**STORED DATA:**
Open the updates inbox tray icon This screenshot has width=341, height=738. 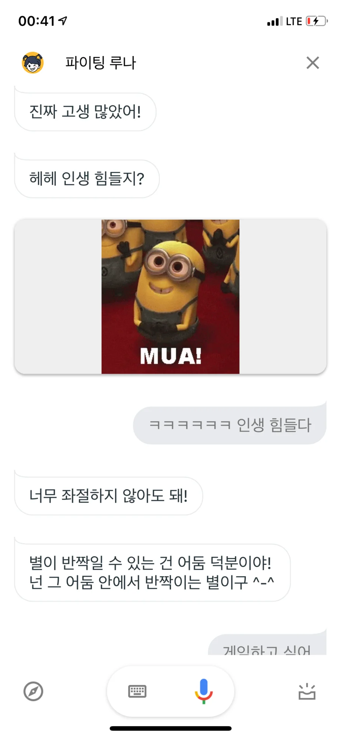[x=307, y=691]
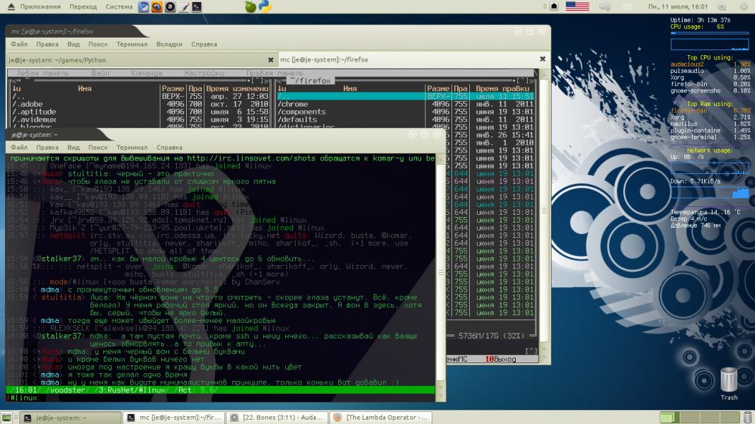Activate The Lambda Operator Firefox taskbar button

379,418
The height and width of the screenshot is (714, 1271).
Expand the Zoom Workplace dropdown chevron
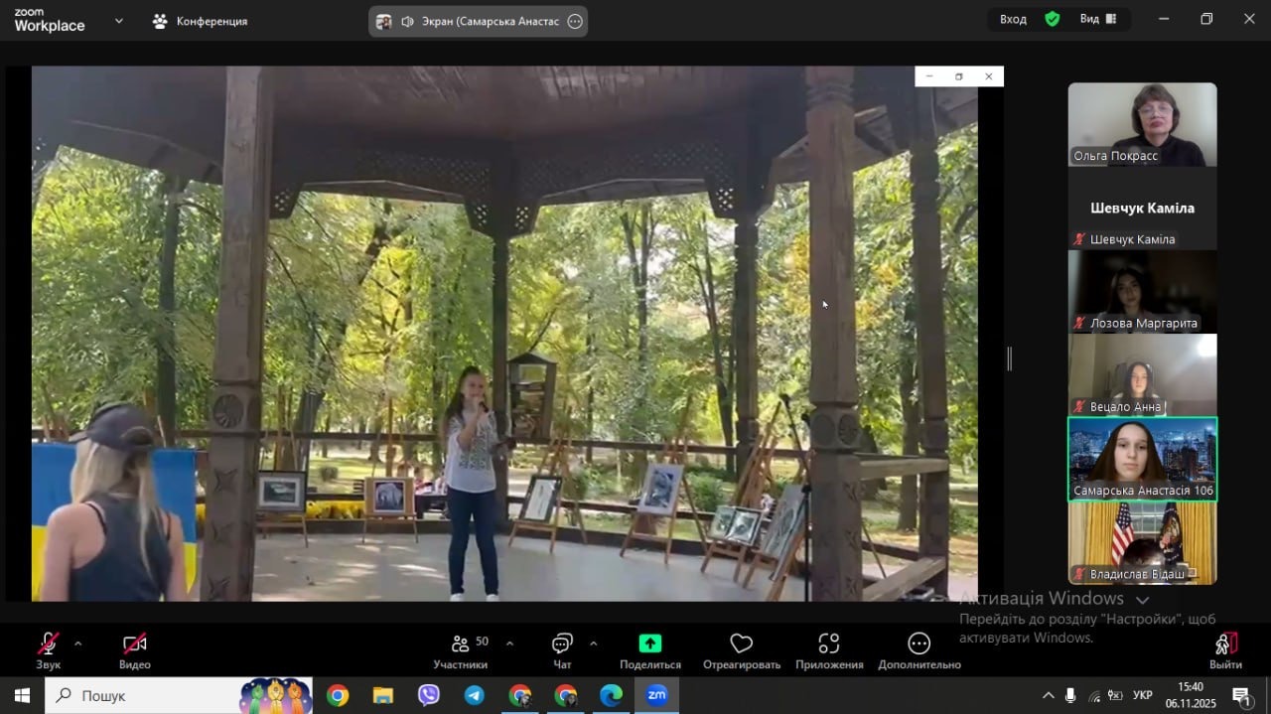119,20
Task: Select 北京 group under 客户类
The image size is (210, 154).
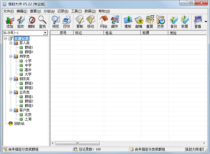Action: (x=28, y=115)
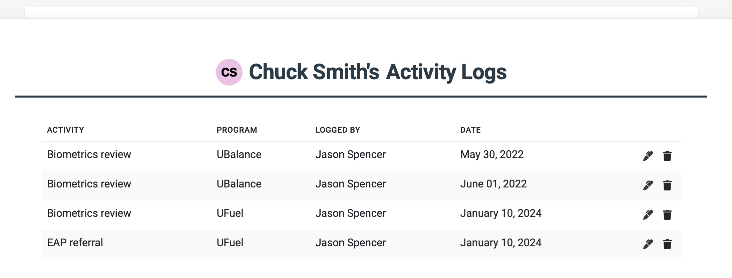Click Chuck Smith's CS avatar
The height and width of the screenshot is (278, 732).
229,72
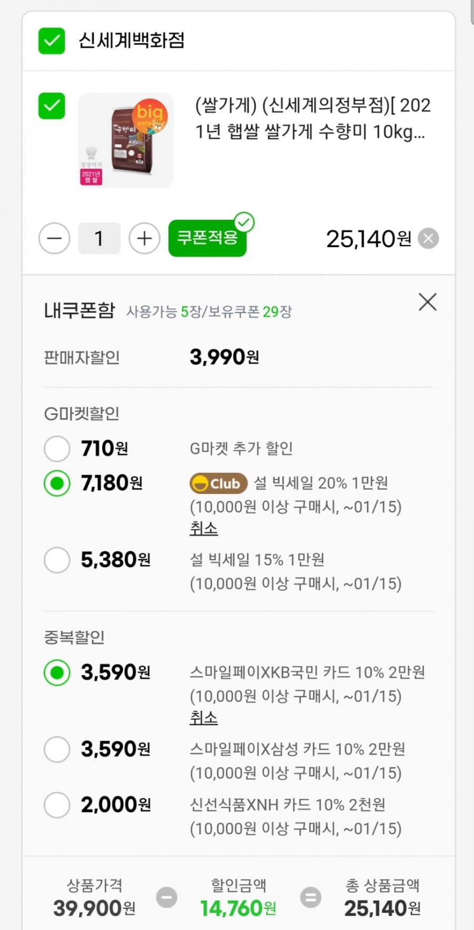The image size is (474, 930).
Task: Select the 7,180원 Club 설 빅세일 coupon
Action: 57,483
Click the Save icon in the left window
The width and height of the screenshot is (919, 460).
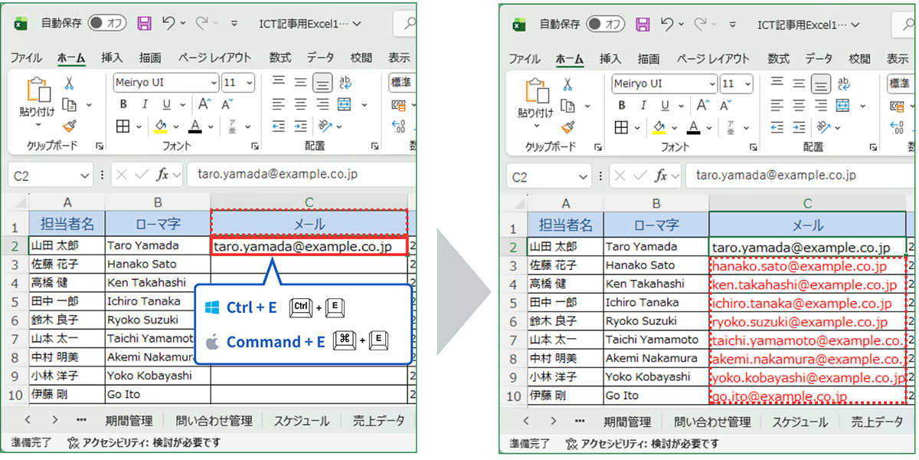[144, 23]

**DIRECTIONS FOR THIS TASK:**
Repeat exactly and only the lines from the one holding "The width and" through the final line of the entries; no pictures.

**TASK RESULT:**
The width and height of the screenshot is (919, 460).
[144, 23]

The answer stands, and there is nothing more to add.